Celui qui ter­mina ses jours en rédi­geant Domme dans une grotte s’est auto-désigné non sans rai­son comme un bar­bare en Occi­dent. Il eut un grand amour : Fran­cesca Y Caroutch. Et un grand ami : Paul Pla­cet. En juin 1956, il lui adresse une pre­mière lettre  où il avoue une joie mys­tique, pre­mière, libre en réso­nance avec le Mont Athos. « Il y a chez moi une fata­lité de voyage et d’instabilité, d’autant plus grande que, met­tant le meilleur de ma vie dans mes livres ou dans la pein­ture, je ne perds rien en bri­sant tout der­rière moi » disait l’auteur. Néan­moins, il vivra dans ce lieu « habité »pen­dant cinq périodes, “mêlé aux ser­vi­teurs des moines, bûche­rons, mule­tiers, dans les bois, sur les sen­tiers, la nuit dans les métai­ries, une popu­la­tion dégue­nillée, brous­sailleuse”. Pen­dant ces épi­sodes, l’auteur pour­suit sa cor­res­pon­dance avec l’ami. Il y trans­pa­raît à vif comme tou­jours violent, fié­vreux, emporté qui n’hésita pas à trai­ter ce meilleur ami de « salaud ».

Placet a ouvert ces lettres au public grâce à George Monti (Le Temps qu’il fait) et Bruno Roy (Fata Mor­gana).
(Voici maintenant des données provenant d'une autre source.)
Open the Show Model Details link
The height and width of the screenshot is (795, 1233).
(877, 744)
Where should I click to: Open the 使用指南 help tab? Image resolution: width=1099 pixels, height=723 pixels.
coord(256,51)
Il n’a retenu qu’une par­tie des quelques 400 lettres qui lui ont été adres­sées. Et ici ne sont publiées que celles en rap­port au lieu d’élection qu’est le Mont Athos et qui pri­vi­lé­gient l’homme à l’œuvre. Ces lettres prouvent qu’Augiéras n’a rien ima­giné de ce qu’il a écrit. L’aspect décousu des lettres va bien à l’œuvre dans son ensemble. L’auteur y appa­raît tel qu’il est : avide de sen­sa­tions et n’épargnant – au besoin — per­sonne.
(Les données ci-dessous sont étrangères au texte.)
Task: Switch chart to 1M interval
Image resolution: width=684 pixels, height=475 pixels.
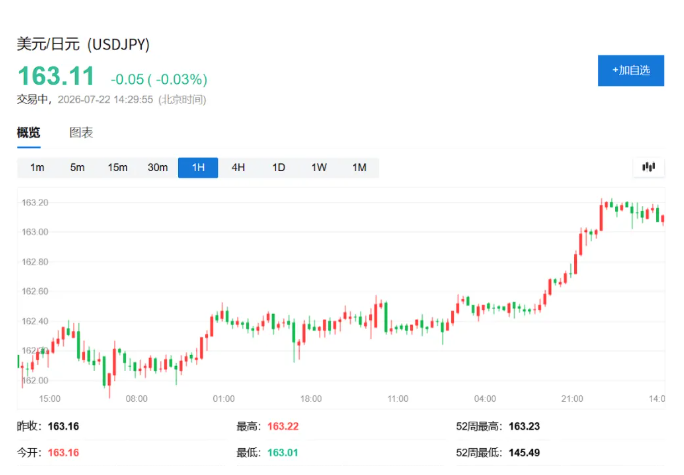Action: (x=359, y=167)
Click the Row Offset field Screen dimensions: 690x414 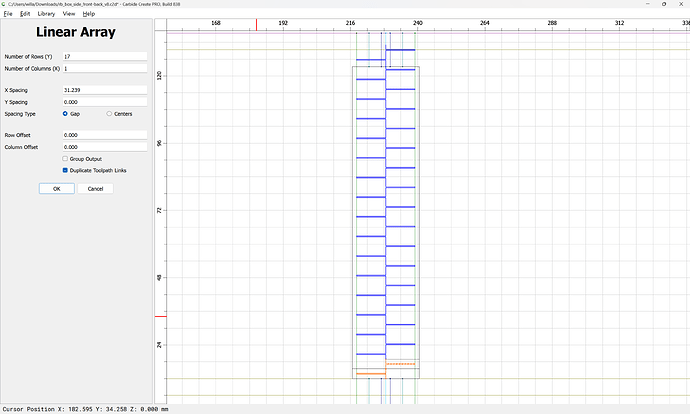click(x=104, y=135)
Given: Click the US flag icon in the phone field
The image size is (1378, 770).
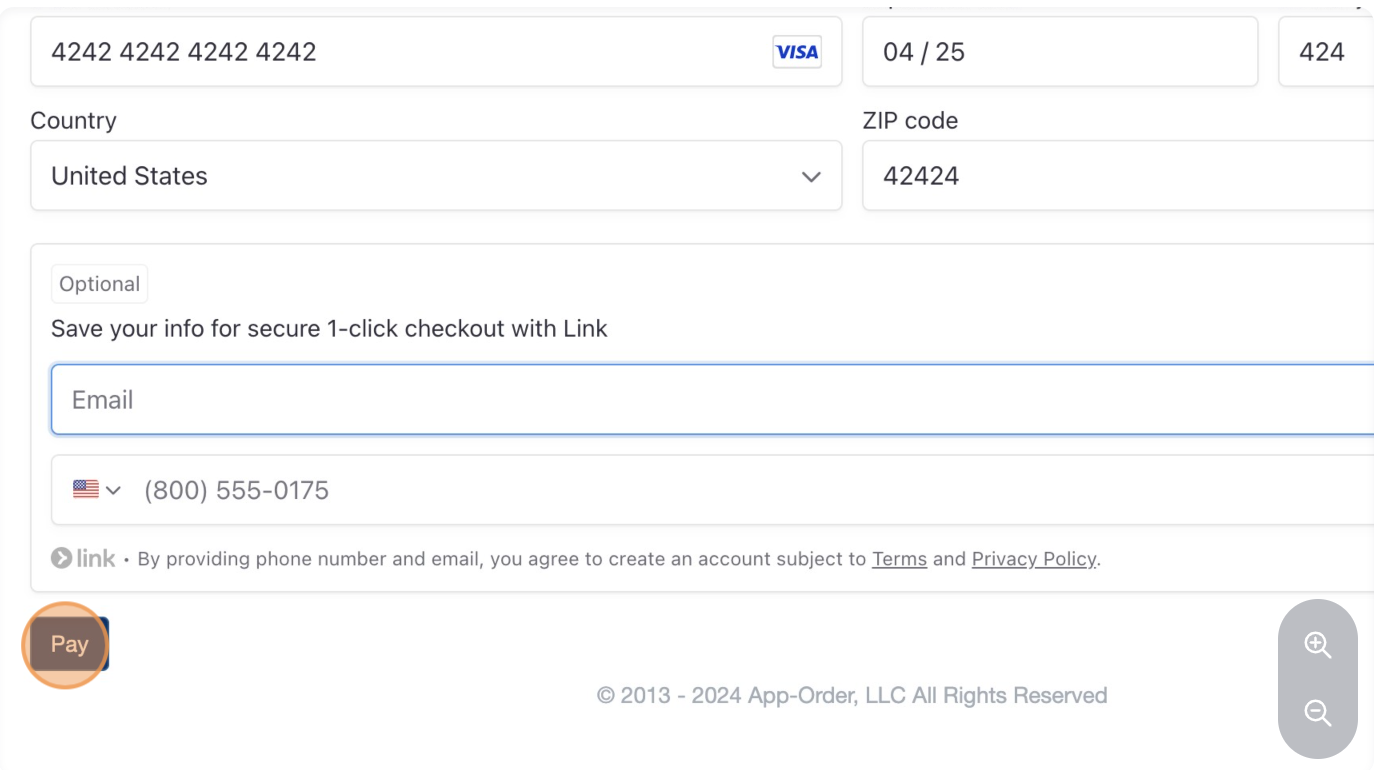Looking at the screenshot, I should pyautogui.click(x=86, y=490).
Au Mont Athos, il rêve de s’y ins­tal­ler voire de se conver­tir à l’orthodoxie. Mais il ne se ven­dra pas fût-ce à une mys­tique enca­drée. Il reste libre et peu capable d’établir des liens dans la durée. Ses rap­ports avec sa mère (aca­riâtre) n’y sont sans doute pas pour rien… Impla­cable, l’homme reste entier. Et face au Mont Athos il peut faire siennes autant une can­deur abso­lue qu’une intel­li­gence brû­lante capable d’extrapoler l’apparente naï­veté comme lorsqu’il jette des pétales en un geste sym­bo­lique envers un Dieu qui chez lui n’aura pas de nature ou de foyer sinon le cœur de celui qui ne cessa de chercher.

jean-paul  gavard-perret

Fran­çois Augié­ras & Jean-Gilles Badaire, Du Mont Athos — Lettres à Paul Pla­cet, Fata Mor­gana, Font­froide le Haut, 2017 — 13,00 €.